Many aspiring entrepreneurs turn to a franchise business for a variety of reasons, including an easier time to apply for financing from lenders compared to a startup owner’s application.
Whether you are interested in retail or sign franchise opportunities, the process of applying for a business loan still requires careful planning on your part.
Finding a lender should be your priority. You can save time and effort by knowing which banks or lenders are more willing to grant a loan based on your industry.
For instance, some financial institutions may prioritize retail franchisees more than those in the food service industry. Just like your franchise business, many lenders also target a certain market for their company loan products.

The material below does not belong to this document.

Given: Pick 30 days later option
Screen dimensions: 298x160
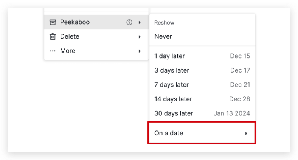Looking at the screenshot, I should pyautogui.click(x=202, y=113).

If you still struggle with a loan application, you should contact your franchisor to ask for assistance. A financial consultant serves as another option if your budget allows it, especially if you are looking to borrow more than $350,000.
The popularity of franchise startups is becoming more common, due to more people wanting an alternative business structure. It can be difficult to choose since there are around 300 new franchise startups that appear every year.
A common mistake behind many start-up franchisees involves looking at the current trends for growth, instead of the brand’s sustainability over the long term. You should also look into the franchisor’s ability to steer the company towards growth.
Aside from leadership, they should also be transparent on their available financial resources, since lack of funding capital remains one of the key reasons for a franchise start-up’s failure.
Banks and financial lenders are generally more lenient on lending money to a franchise business, due to the latter’s established record of cash flow, among other factors. However, there is no guarantee of approval. You need to be aware of certain strategies to increase your chances of securing a loan.